Would you please copy each line of the data in which the string "Start" occurs?

Data items:
▬▬▬▬▬▬▬▬▬▬

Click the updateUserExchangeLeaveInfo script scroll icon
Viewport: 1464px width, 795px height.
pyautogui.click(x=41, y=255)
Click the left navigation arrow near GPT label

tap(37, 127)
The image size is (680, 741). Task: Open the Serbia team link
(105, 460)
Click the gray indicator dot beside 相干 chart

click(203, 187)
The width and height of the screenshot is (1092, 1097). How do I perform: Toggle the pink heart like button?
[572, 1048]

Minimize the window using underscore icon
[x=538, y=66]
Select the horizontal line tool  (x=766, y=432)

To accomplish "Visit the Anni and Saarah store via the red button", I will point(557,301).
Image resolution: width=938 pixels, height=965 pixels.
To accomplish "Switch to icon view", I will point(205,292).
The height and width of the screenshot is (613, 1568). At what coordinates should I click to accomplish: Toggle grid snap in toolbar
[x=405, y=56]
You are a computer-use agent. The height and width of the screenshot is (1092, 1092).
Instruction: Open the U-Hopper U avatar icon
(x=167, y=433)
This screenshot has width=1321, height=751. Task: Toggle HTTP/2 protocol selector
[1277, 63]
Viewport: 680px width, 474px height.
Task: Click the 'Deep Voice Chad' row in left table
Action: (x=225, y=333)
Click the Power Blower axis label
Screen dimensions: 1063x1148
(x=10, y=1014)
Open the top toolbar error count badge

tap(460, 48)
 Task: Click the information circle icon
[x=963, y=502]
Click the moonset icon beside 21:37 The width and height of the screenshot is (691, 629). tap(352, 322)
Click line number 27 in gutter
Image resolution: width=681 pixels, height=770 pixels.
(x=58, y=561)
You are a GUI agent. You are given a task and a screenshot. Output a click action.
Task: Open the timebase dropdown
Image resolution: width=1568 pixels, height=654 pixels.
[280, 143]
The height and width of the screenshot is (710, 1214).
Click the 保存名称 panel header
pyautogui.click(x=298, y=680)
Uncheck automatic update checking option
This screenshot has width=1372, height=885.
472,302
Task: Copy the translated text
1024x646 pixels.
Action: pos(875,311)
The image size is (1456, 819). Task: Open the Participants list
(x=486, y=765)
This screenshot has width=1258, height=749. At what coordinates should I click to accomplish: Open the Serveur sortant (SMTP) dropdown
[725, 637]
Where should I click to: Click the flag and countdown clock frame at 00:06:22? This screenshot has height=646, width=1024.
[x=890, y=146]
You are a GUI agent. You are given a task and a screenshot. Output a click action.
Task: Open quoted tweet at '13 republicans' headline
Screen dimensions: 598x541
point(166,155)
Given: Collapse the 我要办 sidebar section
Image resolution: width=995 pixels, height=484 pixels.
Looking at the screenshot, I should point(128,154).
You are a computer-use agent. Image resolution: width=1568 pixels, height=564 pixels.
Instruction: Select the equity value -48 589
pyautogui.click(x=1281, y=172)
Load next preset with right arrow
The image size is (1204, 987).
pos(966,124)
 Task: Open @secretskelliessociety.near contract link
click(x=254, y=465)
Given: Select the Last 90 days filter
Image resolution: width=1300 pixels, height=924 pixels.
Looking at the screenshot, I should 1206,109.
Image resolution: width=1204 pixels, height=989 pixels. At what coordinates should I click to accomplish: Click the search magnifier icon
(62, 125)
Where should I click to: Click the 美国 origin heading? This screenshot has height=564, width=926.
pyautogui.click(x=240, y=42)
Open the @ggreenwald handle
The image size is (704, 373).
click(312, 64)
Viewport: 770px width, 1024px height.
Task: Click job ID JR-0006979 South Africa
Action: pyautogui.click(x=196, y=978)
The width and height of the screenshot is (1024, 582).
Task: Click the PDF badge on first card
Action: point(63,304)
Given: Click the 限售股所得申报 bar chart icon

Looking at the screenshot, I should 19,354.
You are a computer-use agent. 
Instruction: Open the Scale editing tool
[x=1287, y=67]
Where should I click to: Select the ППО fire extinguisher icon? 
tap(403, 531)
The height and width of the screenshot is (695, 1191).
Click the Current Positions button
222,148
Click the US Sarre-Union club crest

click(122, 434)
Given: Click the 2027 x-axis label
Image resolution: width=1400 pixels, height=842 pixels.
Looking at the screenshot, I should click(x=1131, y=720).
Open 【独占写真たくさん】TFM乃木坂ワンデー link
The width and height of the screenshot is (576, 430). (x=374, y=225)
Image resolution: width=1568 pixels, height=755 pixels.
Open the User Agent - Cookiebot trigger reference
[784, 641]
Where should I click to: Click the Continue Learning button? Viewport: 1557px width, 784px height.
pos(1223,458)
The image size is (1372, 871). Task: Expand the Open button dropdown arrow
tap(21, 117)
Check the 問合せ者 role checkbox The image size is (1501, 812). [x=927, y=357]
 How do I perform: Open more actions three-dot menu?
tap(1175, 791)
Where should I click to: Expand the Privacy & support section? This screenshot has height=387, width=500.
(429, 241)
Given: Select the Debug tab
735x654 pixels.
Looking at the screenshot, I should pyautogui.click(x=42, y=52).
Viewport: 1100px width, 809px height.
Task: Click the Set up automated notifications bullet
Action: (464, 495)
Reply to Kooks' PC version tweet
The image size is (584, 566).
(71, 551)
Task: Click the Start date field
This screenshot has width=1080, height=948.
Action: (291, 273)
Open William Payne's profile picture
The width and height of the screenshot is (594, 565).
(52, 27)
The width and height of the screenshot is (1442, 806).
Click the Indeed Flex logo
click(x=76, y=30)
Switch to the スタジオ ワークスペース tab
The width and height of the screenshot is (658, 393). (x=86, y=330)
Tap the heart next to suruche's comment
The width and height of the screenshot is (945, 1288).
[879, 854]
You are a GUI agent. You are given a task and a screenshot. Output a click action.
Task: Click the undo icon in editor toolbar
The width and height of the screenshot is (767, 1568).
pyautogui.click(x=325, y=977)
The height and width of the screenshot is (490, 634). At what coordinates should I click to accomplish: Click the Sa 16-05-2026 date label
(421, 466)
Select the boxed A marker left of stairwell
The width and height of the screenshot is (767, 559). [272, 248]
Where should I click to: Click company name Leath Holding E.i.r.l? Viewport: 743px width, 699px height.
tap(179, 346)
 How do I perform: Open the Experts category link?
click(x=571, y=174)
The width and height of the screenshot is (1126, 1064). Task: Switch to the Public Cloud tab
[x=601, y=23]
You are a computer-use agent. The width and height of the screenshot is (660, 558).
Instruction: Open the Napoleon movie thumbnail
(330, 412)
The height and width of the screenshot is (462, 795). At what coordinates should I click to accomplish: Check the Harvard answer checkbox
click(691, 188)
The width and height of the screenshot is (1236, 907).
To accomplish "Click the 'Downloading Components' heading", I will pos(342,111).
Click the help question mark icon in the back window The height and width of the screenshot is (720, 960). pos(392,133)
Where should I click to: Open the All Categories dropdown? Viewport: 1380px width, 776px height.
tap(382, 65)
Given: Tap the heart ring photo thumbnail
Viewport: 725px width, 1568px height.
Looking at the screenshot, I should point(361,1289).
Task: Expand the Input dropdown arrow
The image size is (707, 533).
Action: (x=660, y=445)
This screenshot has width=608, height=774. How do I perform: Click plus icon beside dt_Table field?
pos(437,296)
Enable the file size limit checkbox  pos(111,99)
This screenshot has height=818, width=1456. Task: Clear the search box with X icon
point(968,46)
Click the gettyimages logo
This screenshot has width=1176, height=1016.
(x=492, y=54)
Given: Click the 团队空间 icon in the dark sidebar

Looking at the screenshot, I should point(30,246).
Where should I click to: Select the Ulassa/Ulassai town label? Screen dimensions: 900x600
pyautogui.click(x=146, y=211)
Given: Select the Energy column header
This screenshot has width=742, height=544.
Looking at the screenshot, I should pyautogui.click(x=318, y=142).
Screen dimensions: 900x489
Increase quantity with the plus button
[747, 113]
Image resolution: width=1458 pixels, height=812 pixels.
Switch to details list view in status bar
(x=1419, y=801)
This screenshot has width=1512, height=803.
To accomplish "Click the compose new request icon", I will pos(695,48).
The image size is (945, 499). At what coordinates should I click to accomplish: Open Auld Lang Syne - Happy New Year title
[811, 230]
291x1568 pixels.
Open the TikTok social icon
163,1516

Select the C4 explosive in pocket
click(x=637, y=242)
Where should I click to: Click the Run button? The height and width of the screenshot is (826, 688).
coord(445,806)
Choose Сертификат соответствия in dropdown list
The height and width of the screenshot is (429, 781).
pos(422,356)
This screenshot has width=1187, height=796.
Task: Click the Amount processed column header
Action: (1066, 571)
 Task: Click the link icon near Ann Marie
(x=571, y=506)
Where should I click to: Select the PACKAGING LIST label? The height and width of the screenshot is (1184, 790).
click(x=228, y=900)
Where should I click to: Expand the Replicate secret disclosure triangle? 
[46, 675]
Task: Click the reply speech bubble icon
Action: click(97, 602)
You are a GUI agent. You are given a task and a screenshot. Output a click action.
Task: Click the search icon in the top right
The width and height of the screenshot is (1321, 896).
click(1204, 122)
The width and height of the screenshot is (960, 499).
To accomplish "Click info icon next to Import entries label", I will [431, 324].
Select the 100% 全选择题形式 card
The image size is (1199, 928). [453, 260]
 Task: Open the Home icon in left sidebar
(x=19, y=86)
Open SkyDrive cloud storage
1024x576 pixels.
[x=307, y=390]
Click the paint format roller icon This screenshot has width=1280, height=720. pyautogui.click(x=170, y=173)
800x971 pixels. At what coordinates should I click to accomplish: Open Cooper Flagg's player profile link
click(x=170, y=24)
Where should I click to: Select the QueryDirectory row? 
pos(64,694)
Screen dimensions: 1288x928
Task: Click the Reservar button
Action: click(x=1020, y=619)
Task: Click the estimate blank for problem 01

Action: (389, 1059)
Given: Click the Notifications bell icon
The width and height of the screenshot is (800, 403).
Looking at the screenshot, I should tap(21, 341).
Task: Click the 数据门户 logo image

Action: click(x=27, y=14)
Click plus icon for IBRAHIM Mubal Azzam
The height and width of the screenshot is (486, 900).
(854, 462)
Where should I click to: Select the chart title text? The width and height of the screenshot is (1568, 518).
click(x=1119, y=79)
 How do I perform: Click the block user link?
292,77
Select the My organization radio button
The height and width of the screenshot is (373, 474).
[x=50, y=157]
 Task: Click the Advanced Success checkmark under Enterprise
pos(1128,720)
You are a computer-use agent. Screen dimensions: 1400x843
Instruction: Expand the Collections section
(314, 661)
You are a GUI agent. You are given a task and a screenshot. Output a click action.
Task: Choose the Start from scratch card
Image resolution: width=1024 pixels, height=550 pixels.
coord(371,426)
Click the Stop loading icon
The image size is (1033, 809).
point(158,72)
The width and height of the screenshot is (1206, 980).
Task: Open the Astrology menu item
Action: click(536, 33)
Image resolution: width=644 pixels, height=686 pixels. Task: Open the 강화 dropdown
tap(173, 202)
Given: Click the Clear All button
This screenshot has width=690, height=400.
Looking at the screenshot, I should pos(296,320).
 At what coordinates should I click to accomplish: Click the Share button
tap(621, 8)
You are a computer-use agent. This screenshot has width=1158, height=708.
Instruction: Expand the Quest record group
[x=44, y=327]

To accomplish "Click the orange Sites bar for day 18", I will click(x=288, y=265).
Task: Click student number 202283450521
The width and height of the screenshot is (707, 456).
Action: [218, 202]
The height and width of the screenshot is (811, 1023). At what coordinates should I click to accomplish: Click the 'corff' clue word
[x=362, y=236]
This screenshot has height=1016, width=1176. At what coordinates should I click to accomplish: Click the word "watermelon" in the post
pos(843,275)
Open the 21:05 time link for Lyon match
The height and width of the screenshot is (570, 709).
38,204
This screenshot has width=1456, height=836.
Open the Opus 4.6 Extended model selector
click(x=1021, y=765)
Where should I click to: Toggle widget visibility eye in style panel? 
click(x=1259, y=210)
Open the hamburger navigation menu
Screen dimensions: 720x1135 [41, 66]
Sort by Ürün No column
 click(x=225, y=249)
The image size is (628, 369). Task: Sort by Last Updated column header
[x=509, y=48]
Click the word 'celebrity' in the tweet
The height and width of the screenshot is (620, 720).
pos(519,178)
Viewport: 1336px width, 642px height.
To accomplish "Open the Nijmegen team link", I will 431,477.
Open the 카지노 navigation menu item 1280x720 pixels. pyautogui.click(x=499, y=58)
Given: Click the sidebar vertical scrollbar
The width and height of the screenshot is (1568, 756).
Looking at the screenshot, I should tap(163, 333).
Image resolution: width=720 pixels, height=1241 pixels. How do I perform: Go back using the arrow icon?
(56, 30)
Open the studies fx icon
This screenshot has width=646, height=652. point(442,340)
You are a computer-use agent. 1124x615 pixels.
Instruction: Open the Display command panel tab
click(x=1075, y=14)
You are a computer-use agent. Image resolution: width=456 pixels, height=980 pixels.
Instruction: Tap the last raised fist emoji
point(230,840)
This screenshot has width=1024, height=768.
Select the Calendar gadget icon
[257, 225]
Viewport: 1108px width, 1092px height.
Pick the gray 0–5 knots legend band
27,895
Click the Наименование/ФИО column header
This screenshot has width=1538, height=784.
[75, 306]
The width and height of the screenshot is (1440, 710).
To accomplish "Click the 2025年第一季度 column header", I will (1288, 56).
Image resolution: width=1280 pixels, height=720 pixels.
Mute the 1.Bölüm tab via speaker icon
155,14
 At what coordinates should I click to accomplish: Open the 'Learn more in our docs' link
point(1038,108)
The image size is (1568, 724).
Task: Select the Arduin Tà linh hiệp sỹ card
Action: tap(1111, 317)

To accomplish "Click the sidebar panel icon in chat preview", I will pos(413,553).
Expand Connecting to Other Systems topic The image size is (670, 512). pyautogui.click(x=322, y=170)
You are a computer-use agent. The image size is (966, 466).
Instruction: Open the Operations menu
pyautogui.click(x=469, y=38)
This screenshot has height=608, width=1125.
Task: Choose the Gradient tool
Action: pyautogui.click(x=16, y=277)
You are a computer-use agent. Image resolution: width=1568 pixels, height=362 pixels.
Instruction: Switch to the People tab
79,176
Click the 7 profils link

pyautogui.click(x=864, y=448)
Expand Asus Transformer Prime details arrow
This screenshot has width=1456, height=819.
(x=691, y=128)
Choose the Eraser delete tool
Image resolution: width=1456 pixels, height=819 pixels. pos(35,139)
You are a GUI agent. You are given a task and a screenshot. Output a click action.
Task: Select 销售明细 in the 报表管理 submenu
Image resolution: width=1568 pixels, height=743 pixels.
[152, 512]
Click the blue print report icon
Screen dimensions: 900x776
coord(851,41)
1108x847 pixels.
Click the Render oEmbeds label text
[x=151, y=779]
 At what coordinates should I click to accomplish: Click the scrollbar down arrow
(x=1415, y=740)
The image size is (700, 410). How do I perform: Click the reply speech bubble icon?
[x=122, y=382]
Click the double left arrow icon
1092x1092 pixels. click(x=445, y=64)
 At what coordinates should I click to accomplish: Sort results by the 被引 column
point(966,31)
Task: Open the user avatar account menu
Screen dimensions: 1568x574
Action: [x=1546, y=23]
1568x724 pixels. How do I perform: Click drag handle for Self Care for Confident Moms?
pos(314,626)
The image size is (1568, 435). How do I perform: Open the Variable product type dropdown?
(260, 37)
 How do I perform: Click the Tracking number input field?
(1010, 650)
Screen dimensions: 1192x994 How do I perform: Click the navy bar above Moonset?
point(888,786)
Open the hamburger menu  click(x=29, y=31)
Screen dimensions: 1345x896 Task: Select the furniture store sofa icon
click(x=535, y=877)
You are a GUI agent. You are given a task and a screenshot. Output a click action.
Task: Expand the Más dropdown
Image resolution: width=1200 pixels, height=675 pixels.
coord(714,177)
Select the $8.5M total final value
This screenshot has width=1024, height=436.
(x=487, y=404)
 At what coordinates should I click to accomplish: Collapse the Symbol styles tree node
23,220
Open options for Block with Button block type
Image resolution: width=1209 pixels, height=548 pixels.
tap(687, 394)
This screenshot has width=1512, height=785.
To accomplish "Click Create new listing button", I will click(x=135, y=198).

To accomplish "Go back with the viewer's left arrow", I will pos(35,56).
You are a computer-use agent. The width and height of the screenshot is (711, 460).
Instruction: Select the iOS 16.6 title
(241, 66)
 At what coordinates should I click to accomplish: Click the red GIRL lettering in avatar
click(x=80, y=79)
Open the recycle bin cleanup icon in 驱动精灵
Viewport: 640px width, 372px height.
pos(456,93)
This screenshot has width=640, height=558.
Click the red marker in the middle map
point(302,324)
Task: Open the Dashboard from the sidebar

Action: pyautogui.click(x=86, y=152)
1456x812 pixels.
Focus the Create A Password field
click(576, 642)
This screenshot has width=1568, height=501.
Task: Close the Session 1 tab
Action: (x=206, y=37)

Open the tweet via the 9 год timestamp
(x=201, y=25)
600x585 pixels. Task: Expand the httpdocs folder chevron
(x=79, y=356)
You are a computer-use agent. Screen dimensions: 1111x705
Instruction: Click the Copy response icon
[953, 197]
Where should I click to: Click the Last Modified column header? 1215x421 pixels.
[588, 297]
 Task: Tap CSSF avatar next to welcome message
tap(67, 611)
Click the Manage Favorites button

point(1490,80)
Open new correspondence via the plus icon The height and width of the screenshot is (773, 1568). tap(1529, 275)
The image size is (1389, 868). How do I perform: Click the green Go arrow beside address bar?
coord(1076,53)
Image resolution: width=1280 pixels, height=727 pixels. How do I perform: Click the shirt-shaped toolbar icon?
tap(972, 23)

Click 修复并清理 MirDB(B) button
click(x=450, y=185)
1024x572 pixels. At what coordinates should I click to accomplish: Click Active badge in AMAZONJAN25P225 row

▬▬▬▬▬▬▬▬▬▬

▸ SOLUTION
Task: Click the Start date field
Task: Choose the Start from scratch card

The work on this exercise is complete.